_Exercise_: Output the entire listing below, reproducing every line without any change.

_Records from a dataset_:
....

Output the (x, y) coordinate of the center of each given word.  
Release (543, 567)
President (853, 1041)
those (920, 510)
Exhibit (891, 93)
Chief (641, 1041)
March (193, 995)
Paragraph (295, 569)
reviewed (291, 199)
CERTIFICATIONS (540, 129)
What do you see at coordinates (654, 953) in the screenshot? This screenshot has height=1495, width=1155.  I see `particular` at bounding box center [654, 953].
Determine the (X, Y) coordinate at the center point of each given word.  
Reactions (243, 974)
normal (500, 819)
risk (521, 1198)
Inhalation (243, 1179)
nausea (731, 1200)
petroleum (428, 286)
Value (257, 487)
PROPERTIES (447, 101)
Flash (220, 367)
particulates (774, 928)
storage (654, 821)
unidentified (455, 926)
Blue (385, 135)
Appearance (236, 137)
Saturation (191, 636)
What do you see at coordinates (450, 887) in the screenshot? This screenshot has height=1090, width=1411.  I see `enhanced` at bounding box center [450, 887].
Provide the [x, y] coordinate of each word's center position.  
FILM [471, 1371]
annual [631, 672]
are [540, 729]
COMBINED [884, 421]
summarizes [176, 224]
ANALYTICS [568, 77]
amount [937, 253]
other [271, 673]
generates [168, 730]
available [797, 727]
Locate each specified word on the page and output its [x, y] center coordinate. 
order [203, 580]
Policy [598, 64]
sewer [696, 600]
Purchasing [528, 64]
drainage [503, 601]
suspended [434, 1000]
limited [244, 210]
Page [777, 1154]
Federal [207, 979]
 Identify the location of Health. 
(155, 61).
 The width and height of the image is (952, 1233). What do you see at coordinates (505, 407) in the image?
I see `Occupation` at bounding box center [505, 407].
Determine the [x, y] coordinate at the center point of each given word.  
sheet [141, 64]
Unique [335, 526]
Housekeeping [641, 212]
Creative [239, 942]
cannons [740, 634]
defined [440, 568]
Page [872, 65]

....

_The result_:
Output the (x, y) coordinate of the center of each given word.  
Release (543, 567)
President (853, 1041)
those (920, 510)
Exhibit (891, 93)
Chief (641, 1041)
March (193, 995)
Paragraph (295, 569)
reviewed (291, 199)
CERTIFICATIONS (540, 129)
What do you see at coordinates (654, 953) in the screenshot? This screenshot has height=1495, width=1155.  I see `particular` at bounding box center [654, 953].
Determine the (X, Y) coordinate at the center point of each given word.  
Reactions (243, 974)
normal (500, 819)
risk (521, 1198)
Inhalation (243, 1179)
nausea (731, 1200)
petroleum (428, 286)
Value (257, 487)
PROPERTIES (447, 101)
Flash (220, 367)
particulates (774, 928)
storage (654, 821)
unidentified (455, 926)
Blue (385, 135)
Appearance (236, 137)
Saturation (191, 636)
What do you see at coordinates (450, 887) in the screenshot? This screenshot has height=1090, width=1411.  I see `enhanced` at bounding box center [450, 887].
Provide the [x, y] coordinate of each word's center position.  
FILM [471, 1371]
annual [631, 672]
are [540, 729]
COMBINED [884, 421]
summarizes [176, 224]
ANALYTICS [568, 77]
amount [937, 253]
other [271, 673]
generates [168, 730]
available [797, 727]
Locate each specified word on the page and output its [x, y] center coordinate. 
order [203, 580]
Policy [598, 64]
sewer [696, 600]
Purchasing [528, 64]
drainage [503, 601]
suspended [434, 1000]
limited [244, 210]
Page [777, 1154]
Federal [207, 979]
 Identify the location of Health. 
(155, 61).
 The width and height of the image is (952, 1233). What do you see at coordinates (505, 407) in the image?
I see `Occupation` at bounding box center [505, 407].
Determine the [x, y] coordinate at the center point of each given word.  
sheet [141, 64]
Unique [335, 526]
Housekeeping [641, 212]
Creative [239, 942]
cannons [740, 634]
defined [440, 568]
Page [872, 65]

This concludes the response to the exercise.